WORK ITEM: Please repeat the records below exactly, but only from the line that contains "You are a computer-use agent. The" onward, ending with the last line.

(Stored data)
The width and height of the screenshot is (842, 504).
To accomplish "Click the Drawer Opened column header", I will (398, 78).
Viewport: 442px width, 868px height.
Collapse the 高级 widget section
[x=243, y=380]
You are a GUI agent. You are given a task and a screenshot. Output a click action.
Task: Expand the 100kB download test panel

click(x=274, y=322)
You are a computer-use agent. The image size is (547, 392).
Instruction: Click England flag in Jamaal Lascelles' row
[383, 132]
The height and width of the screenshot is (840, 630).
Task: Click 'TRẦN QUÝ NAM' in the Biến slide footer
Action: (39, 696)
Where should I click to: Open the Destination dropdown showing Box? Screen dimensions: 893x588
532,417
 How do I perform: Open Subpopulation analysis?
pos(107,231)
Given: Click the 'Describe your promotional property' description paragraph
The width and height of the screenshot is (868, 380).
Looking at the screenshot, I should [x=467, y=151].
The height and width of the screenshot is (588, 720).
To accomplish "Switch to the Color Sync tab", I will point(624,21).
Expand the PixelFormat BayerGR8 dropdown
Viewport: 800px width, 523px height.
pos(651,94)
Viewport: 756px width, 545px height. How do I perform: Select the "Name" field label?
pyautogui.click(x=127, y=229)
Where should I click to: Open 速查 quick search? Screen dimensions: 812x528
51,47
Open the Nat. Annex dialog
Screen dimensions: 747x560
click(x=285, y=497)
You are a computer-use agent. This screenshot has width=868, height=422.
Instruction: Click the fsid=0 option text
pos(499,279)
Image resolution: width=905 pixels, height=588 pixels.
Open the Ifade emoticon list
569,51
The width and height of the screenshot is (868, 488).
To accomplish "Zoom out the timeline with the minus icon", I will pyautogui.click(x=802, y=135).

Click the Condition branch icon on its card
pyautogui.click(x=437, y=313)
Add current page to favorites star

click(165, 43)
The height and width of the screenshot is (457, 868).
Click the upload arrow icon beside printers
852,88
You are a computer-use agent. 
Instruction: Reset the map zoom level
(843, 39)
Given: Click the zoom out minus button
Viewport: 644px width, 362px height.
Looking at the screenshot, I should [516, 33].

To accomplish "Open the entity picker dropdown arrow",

ANSWER FOR THIS EXERCISE:
You are a computer-use agent. The image size is (547, 392).
Instruction: Click England flag in Jamaal Lascelles' row
[383, 132]
The height and width of the screenshot is (840, 630).
Task: Click 'TRẦN QUÝ NAM' in the Biến slide footer
Action: (39, 696)
Where should I click to: Open the Destination dropdown showing Box? Screen dimensions: 893x588
532,417
 How do I perform: Open Subpopulation analysis?
pos(107,231)
Given: Click the 'Describe your promotional property' description paragraph
The width and height of the screenshot is (868, 380).
Looking at the screenshot, I should [x=467, y=151].
The height and width of the screenshot is (588, 720).
To accomplish "Switch to the Color Sync tab", I will point(624,21).
Expand the PixelFormat BayerGR8 dropdown
Viewport: 800px width, 523px height.
pos(651,94)
Viewport: 756px width, 545px height. How do I perform: Select the "Name" field label?
pyautogui.click(x=127, y=229)
Where should I click to: Open 速查 quick search? Screen dimensions: 812x528
51,47
Open the Nat. Annex dialog
Screen dimensions: 747x560
click(x=285, y=497)
You are a computer-use agent. This screenshot has width=868, height=422.
Instruction: Click the fsid=0 option text
pos(499,279)
Image resolution: width=905 pixels, height=588 pixels.
Open the Ifade emoticon list
569,51
The width and height of the screenshot is (868, 488).
To accomplish "Zoom out the timeline with the minus icon", I will pyautogui.click(x=802, y=135).

Click the Condition branch icon on its card
pyautogui.click(x=437, y=313)
Add current page to favorites star

click(165, 43)
The height and width of the screenshot is (457, 868).
Click the upload arrow icon beside printers
852,88
You are a computer-use agent. 
Instruction: Reset the map zoom level
(843, 39)
Given: Click the zoom out minus button
Viewport: 644px width, 362px height.
Looking at the screenshot, I should [516, 33].

To accomplish "Open the entity picker dropdown arrow",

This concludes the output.